Jan Kiszka wrote:
> Hi,
> 
> it turned out ipipe_critical_enter is broken on SMP > 2 CPUs: On one
> CPU, Linux may have acquired an rwlock for reading when being preempted
> by the critical IPI. On some other CPU, Linux may have entered
> write_lock_irq[save] before the IPI arrived. The reader will be stuck in
> __ipipe_do_critical_sync, the writer in __write_lock_failed - forever.
> First seen on real silicon (once per "few" hundreds of boots), finally
> caught under KVM and nailed down.
> 
> Two approaches to resolve this issue come to my mind so far. The first
> one is to restart the whole ipipe_critical_enter after some (how many?)

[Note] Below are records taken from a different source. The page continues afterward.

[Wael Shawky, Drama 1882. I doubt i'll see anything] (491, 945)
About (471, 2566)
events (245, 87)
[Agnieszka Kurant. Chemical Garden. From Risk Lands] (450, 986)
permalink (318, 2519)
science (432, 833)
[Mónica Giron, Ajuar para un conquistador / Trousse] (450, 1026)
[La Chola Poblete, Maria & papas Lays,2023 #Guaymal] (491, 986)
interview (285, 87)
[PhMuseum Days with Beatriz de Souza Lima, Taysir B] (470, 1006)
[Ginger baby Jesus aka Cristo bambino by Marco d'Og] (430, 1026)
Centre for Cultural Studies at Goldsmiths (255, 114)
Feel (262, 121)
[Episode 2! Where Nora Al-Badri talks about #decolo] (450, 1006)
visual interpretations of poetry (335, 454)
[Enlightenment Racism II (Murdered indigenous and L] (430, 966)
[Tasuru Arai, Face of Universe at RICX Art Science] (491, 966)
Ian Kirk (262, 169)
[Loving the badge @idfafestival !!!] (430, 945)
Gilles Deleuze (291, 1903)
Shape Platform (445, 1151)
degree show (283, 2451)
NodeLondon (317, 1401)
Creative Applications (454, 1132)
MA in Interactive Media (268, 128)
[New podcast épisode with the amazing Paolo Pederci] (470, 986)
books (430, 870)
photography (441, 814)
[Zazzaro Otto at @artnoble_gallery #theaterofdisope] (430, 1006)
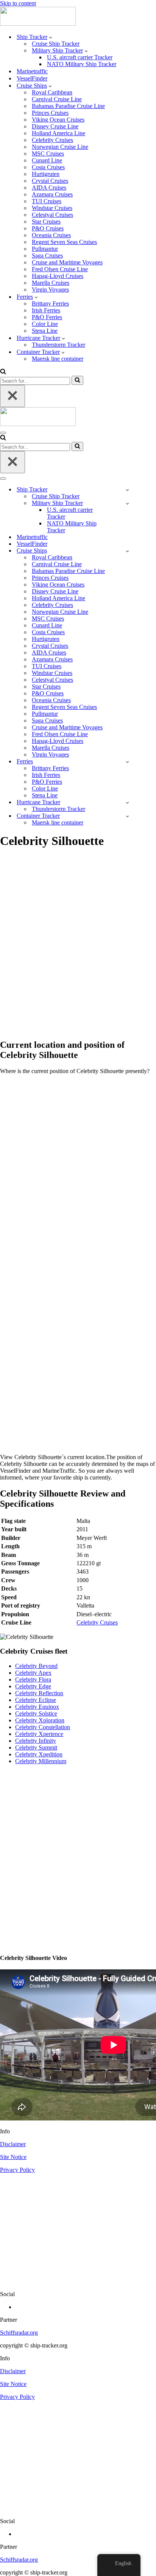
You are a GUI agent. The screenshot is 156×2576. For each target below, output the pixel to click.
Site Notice (13, 2157)
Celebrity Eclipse (35, 1700)
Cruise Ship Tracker (56, 43)
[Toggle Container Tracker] (127, 816)
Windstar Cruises (52, 208)
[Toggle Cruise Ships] (127, 551)
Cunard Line (47, 160)
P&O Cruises (48, 228)
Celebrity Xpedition (38, 1754)
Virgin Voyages (50, 289)
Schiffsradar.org (19, 2332)
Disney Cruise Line (55, 126)
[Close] (12, 396)
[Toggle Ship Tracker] (127, 489)
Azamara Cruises (52, 194)
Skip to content (18, 3)
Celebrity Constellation (42, 1727)
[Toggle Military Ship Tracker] (127, 503)
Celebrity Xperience (39, 1734)
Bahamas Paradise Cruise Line (68, 106)
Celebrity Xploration (39, 1720)
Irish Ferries (46, 310)
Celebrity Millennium (40, 1761)
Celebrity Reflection (39, 1693)
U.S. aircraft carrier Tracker (79, 57)
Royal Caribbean (52, 92)
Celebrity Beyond (36, 1666)
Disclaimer (13, 2144)
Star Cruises (46, 221)
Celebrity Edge (33, 1686)
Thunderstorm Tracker (58, 344)
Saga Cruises (47, 255)
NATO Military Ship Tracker (81, 64)
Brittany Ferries (50, 303)
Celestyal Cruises (52, 215)
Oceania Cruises (51, 235)
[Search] (3, 372)
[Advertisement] (78, 947)
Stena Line (45, 330)
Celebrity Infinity (35, 1740)
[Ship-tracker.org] (38, 23)
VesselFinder (32, 78)
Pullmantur (45, 249)
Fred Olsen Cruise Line (60, 269)
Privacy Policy (17, 2170)
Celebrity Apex (33, 1672)
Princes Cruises (50, 113)
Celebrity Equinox (37, 1706)
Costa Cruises (48, 167)
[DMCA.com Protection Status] (78, 2281)
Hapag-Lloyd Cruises (57, 276)
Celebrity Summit (36, 1747)
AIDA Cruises (49, 187)
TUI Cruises (46, 201)
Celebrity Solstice (36, 1713)
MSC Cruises (48, 153)
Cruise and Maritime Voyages (67, 262)
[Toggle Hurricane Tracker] (127, 802)
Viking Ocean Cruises (58, 119)
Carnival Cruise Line (57, 99)
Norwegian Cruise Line (60, 147)
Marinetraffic (32, 71)
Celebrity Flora (33, 1679)
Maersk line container (57, 358)
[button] (50, 37)
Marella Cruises (50, 283)
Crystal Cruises (50, 181)
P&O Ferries (47, 317)
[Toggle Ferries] (127, 761)
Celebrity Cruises (52, 140)
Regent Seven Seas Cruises (64, 242)
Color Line (45, 324)
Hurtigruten (45, 174)
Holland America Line (58, 133)
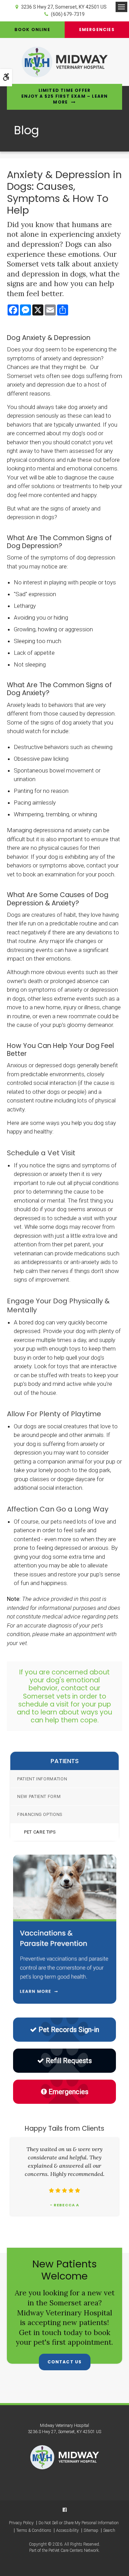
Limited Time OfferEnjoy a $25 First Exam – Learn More (64, 96)
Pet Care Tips (40, 1832)
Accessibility (67, 2530)
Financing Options (40, 1814)
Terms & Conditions (33, 2530)
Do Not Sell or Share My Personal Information (79, 2522)
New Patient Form (39, 1796)
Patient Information (42, 1778)
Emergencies (68, 2092)
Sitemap (91, 2530)
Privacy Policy (21, 2522)
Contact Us (64, 2362)
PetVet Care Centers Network (74, 2550)
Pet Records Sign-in (69, 2029)
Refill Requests (69, 2061)
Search (109, 2530)
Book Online (32, 29)
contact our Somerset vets (62, 1692)
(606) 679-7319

> cycles of futile waiting. The other is to accept the critical IPI even
> if the top-most domain is stalled (as it sits in write_lock_irq), but
> I'm not 100% that our optimistic IRQ mask will always allow this when
> Linux is on the top (I assume we can safely require other domains to
> avoid such deadlocks by design).
> 
> Comments? Better ideas?

I guess, the rwlocks are ipipe rwlocks, right?
I am not sure it is different from your second idea, but what about
spinning in write_lock_irq/save with irqs on?

-- 
                                            Gilles.